## Task details
Retyping all the entries exactly is the whole task.

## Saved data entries
────────────────
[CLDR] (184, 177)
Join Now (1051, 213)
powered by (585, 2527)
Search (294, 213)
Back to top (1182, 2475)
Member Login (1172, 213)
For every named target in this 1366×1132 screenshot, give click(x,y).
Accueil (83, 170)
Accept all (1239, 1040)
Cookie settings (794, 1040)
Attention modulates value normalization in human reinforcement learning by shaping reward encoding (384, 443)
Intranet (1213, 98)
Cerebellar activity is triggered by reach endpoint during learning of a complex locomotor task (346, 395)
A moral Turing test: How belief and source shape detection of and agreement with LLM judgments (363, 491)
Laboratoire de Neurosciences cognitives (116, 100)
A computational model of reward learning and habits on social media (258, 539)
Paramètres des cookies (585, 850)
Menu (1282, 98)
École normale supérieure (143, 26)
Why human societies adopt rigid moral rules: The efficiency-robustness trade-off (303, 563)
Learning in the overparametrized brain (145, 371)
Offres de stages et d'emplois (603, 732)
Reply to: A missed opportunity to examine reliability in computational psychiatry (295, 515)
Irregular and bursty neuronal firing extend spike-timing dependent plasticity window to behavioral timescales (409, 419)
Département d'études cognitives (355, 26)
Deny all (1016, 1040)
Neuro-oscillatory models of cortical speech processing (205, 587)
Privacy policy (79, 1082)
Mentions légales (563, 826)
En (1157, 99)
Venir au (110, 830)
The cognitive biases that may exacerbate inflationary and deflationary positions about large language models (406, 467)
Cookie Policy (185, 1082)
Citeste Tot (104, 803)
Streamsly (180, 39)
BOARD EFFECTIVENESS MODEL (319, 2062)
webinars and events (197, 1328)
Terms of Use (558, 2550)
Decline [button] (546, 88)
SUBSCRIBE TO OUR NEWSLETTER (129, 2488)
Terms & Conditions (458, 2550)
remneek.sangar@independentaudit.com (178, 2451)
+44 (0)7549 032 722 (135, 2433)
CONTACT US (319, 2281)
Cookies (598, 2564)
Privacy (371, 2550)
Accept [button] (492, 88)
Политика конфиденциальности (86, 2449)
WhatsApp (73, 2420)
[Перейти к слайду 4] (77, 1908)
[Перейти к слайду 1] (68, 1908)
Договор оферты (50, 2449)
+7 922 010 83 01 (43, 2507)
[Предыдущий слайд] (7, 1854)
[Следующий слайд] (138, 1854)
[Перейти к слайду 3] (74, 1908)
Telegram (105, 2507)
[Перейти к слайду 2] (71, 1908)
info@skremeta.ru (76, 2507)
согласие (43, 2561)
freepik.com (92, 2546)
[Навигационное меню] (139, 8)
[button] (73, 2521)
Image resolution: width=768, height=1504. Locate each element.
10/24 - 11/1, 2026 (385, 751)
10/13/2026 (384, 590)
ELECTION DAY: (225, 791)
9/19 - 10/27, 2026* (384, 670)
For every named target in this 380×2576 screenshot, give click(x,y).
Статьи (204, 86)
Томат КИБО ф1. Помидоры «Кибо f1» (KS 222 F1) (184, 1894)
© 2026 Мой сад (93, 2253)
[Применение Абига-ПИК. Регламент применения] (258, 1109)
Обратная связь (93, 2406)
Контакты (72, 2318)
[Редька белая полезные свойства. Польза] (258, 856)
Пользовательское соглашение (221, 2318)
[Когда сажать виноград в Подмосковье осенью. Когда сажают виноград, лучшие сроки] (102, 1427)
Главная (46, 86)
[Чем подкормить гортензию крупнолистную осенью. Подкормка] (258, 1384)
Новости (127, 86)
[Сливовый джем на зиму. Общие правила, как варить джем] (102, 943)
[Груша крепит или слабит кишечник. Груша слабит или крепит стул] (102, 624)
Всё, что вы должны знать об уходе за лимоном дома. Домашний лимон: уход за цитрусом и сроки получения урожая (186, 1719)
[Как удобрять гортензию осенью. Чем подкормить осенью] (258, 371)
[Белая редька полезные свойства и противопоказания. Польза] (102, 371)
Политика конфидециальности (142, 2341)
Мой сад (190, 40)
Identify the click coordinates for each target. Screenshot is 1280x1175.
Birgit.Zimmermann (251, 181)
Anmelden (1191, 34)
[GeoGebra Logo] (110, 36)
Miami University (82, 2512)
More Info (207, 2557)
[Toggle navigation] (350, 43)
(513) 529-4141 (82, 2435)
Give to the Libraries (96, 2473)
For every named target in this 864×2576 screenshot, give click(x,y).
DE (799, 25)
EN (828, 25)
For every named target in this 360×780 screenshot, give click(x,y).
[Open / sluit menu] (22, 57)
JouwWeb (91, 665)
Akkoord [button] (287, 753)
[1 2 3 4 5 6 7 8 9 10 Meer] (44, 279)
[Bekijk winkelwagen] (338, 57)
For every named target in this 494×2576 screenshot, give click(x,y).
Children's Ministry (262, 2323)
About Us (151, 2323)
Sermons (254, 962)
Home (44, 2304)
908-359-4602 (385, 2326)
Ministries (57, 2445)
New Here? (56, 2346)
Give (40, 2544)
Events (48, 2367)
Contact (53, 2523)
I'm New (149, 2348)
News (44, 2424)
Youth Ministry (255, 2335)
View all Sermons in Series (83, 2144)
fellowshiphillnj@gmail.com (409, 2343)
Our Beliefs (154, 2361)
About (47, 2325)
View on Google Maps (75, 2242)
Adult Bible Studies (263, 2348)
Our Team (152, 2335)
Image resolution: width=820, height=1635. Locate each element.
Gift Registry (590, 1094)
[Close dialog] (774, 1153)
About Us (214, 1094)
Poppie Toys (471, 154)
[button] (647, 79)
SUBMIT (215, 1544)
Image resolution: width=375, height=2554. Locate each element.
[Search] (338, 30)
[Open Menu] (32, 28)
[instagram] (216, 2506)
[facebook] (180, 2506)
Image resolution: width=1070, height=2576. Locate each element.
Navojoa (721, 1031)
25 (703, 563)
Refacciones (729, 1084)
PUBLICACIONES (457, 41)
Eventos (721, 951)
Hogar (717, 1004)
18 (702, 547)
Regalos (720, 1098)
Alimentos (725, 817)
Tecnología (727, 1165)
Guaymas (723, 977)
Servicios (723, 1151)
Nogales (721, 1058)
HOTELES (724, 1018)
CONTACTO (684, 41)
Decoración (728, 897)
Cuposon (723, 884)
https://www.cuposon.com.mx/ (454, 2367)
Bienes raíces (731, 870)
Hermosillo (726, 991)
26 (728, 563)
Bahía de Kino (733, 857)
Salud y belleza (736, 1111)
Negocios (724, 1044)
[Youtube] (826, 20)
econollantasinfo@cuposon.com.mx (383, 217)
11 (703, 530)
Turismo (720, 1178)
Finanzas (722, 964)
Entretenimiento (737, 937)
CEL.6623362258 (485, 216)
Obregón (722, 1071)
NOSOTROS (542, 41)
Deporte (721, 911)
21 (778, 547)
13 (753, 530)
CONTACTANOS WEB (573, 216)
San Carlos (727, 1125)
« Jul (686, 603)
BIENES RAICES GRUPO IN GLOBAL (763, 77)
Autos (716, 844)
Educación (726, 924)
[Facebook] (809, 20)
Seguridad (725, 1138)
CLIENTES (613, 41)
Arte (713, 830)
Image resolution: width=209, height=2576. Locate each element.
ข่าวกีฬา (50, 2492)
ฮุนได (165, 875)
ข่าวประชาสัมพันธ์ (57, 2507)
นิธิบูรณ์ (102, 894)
────────────────
## Exercise response
[CLDR] (184, 177)
Join Now (1051, 213)
powered by (585, 2527)
Search (294, 213)
Back to top (1182, 2475)
Member Login (1172, 213)
For every named target in this 1366×1132 screenshot, give click(x,y).
Accueil (83, 170)
Accept all (1239, 1040)
Cookie settings (794, 1040)
Attention modulates value normalization in human reinforcement learning by shaping reward encoding (384, 443)
Intranet (1213, 98)
Cerebellar activity is triggered by reach endpoint during learning of a complex locomotor task (346, 395)
A moral Turing test: How belief and source shape detection of and agreement with LLM judgments (363, 491)
Laboratoire de Neurosciences cognitives (116, 100)
A computational model of reward learning and habits on social media (258, 539)
Paramètres des cookies (585, 850)
Menu (1282, 98)
École normale supérieure (143, 26)
Why human societies adopt rigid moral rules: The efficiency-robustness trade-off (303, 563)
Learning in the overparametrized brain (145, 371)
Offres de stages et d'emplois (603, 732)
Reply to: A missed opportunity to examine reliability in computational psychiatry (295, 515)
Irregular and bursty neuronal firing extend spike-timing dependent plasticity window to behavioral timescales (409, 419)
Département d'études cognitives (355, 26)
Deny all (1016, 1040)
Neuro-oscillatory models of cortical speech processing (205, 587)
Privacy policy (79, 1082)
Mentions légales (563, 826)
En (1157, 99)
Venir au (110, 830)
The cognitive biases that may exacerbate inflationary and deflationary positions about large language models (406, 467)
Cookie Policy (185, 1082)
Citeste Tot (104, 803)
Streamsly (180, 39)
BOARD EFFECTIVENESS MODEL (319, 2062)
webinars and events (197, 1328)
Terms of Use (558, 2550)
Decline [button] (546, 88)
SUBSCRIBE TO OUR NEWSLETTER (129, 2488)
Terms & Conditions (458, 2550)
remneek.sangar@independentaudit.com (178, 2451)
+44 (0)7549 032 722 (135, 2433)
CONTACT US (319, 2281)
Cookies (598, 2564)
Privacy (371, 2550)
Accept [button] (492, 88)
Политика конфиденциальности (86, 2449)
WhatsApp (73, 2420)
[Перейти к слайду 4] (77, 1908)
[Перейти к слайду 1] (68, 1908)
Договор оферты (50, 2449)
+7 922 010 83 01 (43, 2507)
[Предыдущий слайд] (7, 1854)
[Следующий слайд] (138, 1854)
[Перейти к слайду 3] (74, 1908)
Telegram (105, 2507)
[Перейти к слайду 2] (71, 1908)
info@skremeta.ru (76, 2507)
согласие (43, 2561)
freepik.com (92, 2546)
[Навигационное меню] (139, 8)
[button] (73, 2521)
Image resolution: width=768, height=1504. Locate each element.
10/24 - 11/1, 2026 (385, 751)
10/13/2026 (384, 590)
ELECTION DAY: (225, 791)
9/19 - 10/27, 2026* (384, 670)
For every named target in this 380×2576 screenshot, give click(x,y).
Статьи (204, 86)
Томат КИБО ф1. Помидоры «Кибо f1» (KS 222 F1) (184, 1894)
© 2026 Мой сад (93, 2253)
[Применение Абига-ПИК. Регламент применения] (258, 1109)
Обратная связь (93, 2406)
Контакты (72, 2318)
[Редька белая полезные свойства. Польза] (258, 856)
Пользовательское соглашение (221, 2318)
[Когда сажать виноград в Подмосковье осенью. Когда сажают виноград, лучшие сроки] (102, 1427)
Главная (46, 86)
[Чем подкормить гортензию крупнолистную осенью. Подкормка] (258, 1384)
Новости (127, 86)
[Сливовый джем на зиму. Общие правила, как варить джем] (102, 943)
[Груша крепит или слабит кишечник. Груша слабит или крепит стул] (102, 624)
Всё, что вы должны знать об уходе за лимоном дома. Домашний лимон: уход за цитрусом и сроки получения урожая (186, 1719)
[Как удобрять гортензию осенью. Чем подкормить осенью] (258, 371)
[Белая редька полезные свойства и противопоказания. Польза] (102, 371)
Политика конфидециальности (142, 2341)
Мой сад (190, 40)
Identify the click coordinates for each target. Screenshot is 1280x1175.
Birgit.Zimmermann (251, 181)
Anmelden (1191, 34)
[GeoGebra Logo] (110, 36)
Miami University (82, 2512)
More Info (207, 2557)
[Toggle navigation] (350, 43)
(513) 529-4141 (82, 2435)
Give to the Libraries (96, 2473)
For every named target in this 864×2576 screenshot, give click(x,y).
DE (799, 25)
EN (828, 25)
For every named target in this 360×780 screenshot, give click(x,y).
[Open / sluit menu] (22, 57)
JouwWeb (91, 665)
Akkoord [button] (287, 753)
[1 2 3 4 5 6 7 8 9 10 Meer] (44, 279)
[Bekijk winkelwagen] (338, 57)
For every named target in this 494×2576 screenshot, give click(x,y).
Children's Ministry (262, 2323)
About Us (151, 2323)
Sermons (254, 962)
Home (44, 2304)
908-359-4602 (385, 2326)
Ministries (57, 2445)
New Here? (56, 2346)
Give (40, 2544)
Events (48, 2367)
Contact (53, 2523)
I'm New (149, 2348)
News (44, 2424)
Youth Ministry (255, 2335)
View all Sermons in Series (83, 2144)
fellowshiphillnj@gmail.com (409, 2343)
Our Beliefs (154, 2361)
About (47, 2325)
View on Google Maps (75, 2242)
Adult Bible Studies (263, 2348)
Our Team (152, 2335)
Image resolution: width=820, height=1635. Locate each element.
Gift Registry (590, 1094)
[Close dialog] (774, 1153)
About Us (214, 1094)
Poppie Toys (471, 154)
[button] (647, 79)
SUBMIT (215, 1544)
Image resolution: width=375, height=2554. Locate each element.
[Search] (338, 30)
[Open Menu] (32, 28)
[instagram] (216, 2506)
[facebook] (180, 2506)
Image resolution: width=1070, height=2576. Locate each element.
Navojoa (721, 1031)
25 (703, 563)
Refacciones (729, 1084)
PUBLICACIONES (457, 41)
Eventos (721, 951)
Hogar (717, 1004)
18 (702, 547)
Regalos (720, 1098)
Alimentos (725, 817)
Tecnología (727, 1165)
Guaymas (723, 977)
Servicios (723, 1151)
Nogales (721, 1058)
HOTELES (724, 1018)
CONTACTO (684, 41)
Decoración (728, 897)
Cuposon (723, 884)
https://www.cuposon.com.mx/ (454, 2367)
Bienes raíces (731, 870)
Hermosillo (726, 991)
26 (728, 563)
Bahía de Kino (733, 857)
Salud y belleza (736, 1111)
Negocios (724, 1044)
[Youtube] (826, 20)
econollantasinfo@cuposon.com.mx (383, 217)
11 (703, 530)
Turismo (720, 1178)
Finanzas (722, 964)
Entretenimiento (737, 937)
CEL.6623362258 (485, 216)
Obregón (722, 1071)
NOSOTROS (542, 41)
Deporte (721, 911)
21 (778, 547)
13 (753, 530)
CONTACTANOS WEB (573, 216)
San Carlos (727, 1125)
« Jul (686, 603)
BIENES RAICES GRUPO IN GLOBAL (763, 77)
Autos (716, 844)
Educación (726, 924)
[Facebook] (809, 20)
Seguridad (725, 1138)
CLIENTES (613, 41)
Arte (713, 830)
Image resolution: width=209, height=2576. Locate each element.
ข่าวกีฬา (50, 2492)
ฮุนได (165, 875)
ข่าวประชาสัมพันธ์ (57, 2507)
นิธิบูรณ์ (102, 894)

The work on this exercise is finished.